Dans En Touraine – récit d’environ soixante-dix pages que je n’ai découvert et lu qu’une fois à Moisant –, Bamezon leur rend hommage, à eux seuls, en les nommant. Monique et Gérard G., retraités de l’enseignement secondaire, le reçurent à dîner et à déjeuner au moins quatre fois. La Buvinière, leur maison à quelques kilomètres à l’ouest de Moisant, est un lieu doux et accueillant. Ancienne ferme, elle tourne le dos à la petite route qui y mène et fait face à un ruisseau qui coule paresseusement en contrebas, sous les arbres. Monique cuisine des plats exquis. J’en témoigne, invité à mon tour deux fois pendant mon séjour. Et Gérard offre à chaque repas des vins délicieux. Son père, oppose-t-il par modestie aux compliments, a été négociant en vins.
Dans la cuisine, par où l’on entre dans la maison – sol de briques, poutres apparentes au plafond, une sorte de bar qui sépare le coin-cuisine du reste –, les G. ont laissé une fois Bamezon œuvrer. Monique m’en informe avec un éclat de rire significatif. Je m’en étonne sincèrement. Qu’a bien pu accomplir Bamezon à cette occasion ? Elle me décrit le résultat ; je reconnais la sauce d’arachide. Accompagnée de quoi ? De riz. Je n’ai pas posé d’autres questions de peur qu’on ne m’invite à faire de même.

Pour la première de mes deux visites à la Buvinière, c’est Jean-Michel qui m’y a conduit. Il faisait un froid humide ; le véhicule a gelé quand nous avons fini de dîner. Il a fallu gratter les vitres pendant des minutes. Nous avons pris l’apéritif près de la cheminée. Je comprends les sentiments de Bamezon à l’égard de ce couple. Les deux sont des êtres minces, sobres et loyaux. On est rassuré auprès d’eux, et on en a conscience. La qualité des paroles, ici, est aussi celle des intentions. Monique est blonde ; ses cheveux descendent à peine au-dessous des oreilles. Elle est d’Alsace où elle a grandi. Elle a été économe dans les lycées professionnels que dirigeait Gérard. Homme courtois, pénétré de politesse pour autrui, Gérard a des yeux expressifs et attentifs. Dans En Touraine, Bamezon dit donc son bonheur d’avoir connu ces deux êtres. Eux-mêmes gardent de lui un souvenir très amical. La première fois du reste, chez eux, au coin du feu, Monique me demande d’emblée de parler de Bamezon. Éric leur a écrit de temps en temps, les a même invités à venir le voir en Afrique.
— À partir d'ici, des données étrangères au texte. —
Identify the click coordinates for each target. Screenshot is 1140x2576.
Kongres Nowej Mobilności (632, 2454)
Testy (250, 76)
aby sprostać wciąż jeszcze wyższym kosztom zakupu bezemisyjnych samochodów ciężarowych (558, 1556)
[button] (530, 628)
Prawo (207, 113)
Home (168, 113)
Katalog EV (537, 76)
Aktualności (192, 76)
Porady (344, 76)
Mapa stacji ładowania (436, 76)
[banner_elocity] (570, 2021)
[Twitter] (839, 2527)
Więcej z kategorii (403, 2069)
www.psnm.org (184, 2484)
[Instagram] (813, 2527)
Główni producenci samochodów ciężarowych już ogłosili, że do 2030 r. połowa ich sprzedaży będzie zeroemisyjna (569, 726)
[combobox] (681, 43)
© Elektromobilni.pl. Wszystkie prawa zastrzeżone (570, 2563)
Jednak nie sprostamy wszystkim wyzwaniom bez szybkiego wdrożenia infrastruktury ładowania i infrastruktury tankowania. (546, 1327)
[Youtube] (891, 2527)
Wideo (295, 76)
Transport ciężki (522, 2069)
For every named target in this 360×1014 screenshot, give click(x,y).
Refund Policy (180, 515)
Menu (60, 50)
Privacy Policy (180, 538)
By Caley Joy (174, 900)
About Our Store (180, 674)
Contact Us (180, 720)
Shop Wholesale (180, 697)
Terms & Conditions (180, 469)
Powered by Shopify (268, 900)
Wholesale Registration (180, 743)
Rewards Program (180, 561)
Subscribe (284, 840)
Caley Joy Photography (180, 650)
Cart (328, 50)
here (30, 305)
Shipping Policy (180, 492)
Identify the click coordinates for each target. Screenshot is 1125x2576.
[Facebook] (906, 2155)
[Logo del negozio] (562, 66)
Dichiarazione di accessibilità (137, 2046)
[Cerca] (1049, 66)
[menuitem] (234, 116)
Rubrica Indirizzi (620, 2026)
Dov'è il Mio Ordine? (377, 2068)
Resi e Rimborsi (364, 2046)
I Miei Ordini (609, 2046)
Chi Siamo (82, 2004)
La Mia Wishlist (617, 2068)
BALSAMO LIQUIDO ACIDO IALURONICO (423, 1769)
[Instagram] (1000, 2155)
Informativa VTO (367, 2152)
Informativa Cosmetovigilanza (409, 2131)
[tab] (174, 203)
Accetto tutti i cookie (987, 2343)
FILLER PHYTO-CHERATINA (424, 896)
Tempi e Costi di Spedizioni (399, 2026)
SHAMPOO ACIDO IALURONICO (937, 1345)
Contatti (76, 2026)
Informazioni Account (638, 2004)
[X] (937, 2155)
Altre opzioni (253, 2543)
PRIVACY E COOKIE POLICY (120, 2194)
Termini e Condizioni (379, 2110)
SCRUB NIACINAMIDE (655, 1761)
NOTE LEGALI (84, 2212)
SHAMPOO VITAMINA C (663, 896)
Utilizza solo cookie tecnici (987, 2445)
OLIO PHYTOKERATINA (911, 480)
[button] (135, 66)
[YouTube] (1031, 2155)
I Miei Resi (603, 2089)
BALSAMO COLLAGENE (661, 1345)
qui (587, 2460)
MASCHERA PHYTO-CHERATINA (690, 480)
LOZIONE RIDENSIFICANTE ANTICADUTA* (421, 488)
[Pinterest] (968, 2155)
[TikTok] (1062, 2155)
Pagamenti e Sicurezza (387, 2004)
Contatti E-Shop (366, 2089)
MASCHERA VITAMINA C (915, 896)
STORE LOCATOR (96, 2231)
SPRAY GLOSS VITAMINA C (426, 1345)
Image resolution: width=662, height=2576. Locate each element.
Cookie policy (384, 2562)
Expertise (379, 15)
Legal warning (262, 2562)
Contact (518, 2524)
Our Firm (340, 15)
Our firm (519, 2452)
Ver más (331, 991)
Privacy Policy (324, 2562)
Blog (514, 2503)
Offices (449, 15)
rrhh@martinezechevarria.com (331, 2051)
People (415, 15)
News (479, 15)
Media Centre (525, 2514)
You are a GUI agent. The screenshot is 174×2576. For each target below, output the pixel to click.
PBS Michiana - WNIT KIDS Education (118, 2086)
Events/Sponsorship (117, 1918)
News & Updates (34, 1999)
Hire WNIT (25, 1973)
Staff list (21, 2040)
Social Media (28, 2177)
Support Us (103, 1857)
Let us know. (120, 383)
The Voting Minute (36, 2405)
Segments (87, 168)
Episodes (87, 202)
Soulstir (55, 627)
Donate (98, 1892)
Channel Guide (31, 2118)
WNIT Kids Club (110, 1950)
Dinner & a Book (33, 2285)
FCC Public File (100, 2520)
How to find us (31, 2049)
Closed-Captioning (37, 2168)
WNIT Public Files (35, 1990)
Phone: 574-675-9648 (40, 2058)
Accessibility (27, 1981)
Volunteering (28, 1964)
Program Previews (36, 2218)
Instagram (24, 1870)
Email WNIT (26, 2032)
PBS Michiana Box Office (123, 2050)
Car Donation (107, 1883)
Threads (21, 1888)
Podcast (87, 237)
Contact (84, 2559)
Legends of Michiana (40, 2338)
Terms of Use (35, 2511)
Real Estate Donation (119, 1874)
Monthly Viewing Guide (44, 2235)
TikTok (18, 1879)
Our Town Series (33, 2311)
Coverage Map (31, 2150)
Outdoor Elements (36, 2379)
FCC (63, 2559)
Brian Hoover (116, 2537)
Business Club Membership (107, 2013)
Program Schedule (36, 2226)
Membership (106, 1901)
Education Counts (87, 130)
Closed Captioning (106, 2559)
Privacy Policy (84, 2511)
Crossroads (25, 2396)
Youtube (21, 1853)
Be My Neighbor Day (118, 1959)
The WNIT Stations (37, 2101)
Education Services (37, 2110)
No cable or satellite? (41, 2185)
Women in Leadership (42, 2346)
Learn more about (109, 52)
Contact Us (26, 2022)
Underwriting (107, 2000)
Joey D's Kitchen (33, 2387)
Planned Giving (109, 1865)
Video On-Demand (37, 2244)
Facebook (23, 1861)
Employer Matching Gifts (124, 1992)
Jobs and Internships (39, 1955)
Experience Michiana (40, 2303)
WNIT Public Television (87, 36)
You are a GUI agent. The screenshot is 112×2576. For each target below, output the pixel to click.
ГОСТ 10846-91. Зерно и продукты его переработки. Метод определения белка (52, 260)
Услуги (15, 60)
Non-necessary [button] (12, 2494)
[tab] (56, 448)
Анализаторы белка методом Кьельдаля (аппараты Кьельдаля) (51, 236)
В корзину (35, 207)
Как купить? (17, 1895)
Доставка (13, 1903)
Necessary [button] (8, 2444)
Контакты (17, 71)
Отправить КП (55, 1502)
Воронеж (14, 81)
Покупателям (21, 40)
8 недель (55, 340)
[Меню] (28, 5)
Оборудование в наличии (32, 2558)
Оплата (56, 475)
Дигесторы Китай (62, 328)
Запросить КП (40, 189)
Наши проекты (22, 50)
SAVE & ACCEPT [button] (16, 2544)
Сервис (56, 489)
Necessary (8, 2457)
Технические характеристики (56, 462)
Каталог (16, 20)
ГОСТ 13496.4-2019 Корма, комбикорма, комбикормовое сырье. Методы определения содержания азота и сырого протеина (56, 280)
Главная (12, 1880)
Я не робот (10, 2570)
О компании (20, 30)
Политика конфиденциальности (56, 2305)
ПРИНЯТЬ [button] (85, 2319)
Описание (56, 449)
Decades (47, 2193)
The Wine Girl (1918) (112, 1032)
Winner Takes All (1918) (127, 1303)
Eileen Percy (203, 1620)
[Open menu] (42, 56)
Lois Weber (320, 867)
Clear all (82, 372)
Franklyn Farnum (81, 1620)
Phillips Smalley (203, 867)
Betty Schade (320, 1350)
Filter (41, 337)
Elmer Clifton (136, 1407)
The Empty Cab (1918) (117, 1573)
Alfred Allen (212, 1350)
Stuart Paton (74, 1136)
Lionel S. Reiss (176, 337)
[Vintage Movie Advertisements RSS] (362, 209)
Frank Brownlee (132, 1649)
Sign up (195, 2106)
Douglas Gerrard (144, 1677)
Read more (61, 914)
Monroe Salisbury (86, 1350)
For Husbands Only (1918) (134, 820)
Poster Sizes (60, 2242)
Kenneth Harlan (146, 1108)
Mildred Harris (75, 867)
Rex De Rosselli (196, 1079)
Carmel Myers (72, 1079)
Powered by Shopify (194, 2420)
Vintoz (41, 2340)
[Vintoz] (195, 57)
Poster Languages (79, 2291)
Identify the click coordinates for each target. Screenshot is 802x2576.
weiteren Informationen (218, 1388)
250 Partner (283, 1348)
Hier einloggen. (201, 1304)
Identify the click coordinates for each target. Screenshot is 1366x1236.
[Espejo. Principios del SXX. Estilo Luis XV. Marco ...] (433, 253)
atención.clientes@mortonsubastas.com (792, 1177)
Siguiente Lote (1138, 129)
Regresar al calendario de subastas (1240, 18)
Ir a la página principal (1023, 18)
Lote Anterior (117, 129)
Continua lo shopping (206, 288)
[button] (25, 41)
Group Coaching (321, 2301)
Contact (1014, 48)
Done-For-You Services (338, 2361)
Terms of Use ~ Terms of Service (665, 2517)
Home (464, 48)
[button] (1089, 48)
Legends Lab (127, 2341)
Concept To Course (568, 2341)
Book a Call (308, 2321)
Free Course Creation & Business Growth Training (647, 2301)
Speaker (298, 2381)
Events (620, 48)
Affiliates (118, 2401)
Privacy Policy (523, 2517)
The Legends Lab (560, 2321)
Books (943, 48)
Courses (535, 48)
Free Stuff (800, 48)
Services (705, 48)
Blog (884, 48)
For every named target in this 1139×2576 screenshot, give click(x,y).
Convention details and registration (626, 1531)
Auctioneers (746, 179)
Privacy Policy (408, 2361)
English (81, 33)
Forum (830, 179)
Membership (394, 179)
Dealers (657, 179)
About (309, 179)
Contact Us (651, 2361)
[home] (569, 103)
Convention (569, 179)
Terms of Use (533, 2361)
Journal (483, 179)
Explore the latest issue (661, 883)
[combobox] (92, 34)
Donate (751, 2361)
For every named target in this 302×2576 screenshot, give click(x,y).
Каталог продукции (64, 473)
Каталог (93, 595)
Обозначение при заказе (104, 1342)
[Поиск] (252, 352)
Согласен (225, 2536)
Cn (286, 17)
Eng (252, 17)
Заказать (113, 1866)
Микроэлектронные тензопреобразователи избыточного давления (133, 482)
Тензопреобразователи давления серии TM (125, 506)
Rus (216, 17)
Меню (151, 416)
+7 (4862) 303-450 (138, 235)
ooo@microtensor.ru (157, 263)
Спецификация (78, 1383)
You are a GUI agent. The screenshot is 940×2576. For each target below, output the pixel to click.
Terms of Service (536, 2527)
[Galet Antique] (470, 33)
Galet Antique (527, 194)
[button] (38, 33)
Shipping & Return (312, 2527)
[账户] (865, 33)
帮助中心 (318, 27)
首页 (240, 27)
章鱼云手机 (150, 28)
« Tu nous as beaucoup appris sur lui ! » s’exclame Monique. Gérard confirme. « Sur son enfance surtout, a continué Monique ; nous ne savions rien de tout ce que tu rapportes. »
Elle tourne la tête vers son mari.
« Hein Gérard ? Nous n’avons pas deviné cette enfance dure qu’il a eue.
- Oui, c’est vrai », acquiesce Gérard.
Il cherche ensuite une meilleure façon d’exprimer sa pensée.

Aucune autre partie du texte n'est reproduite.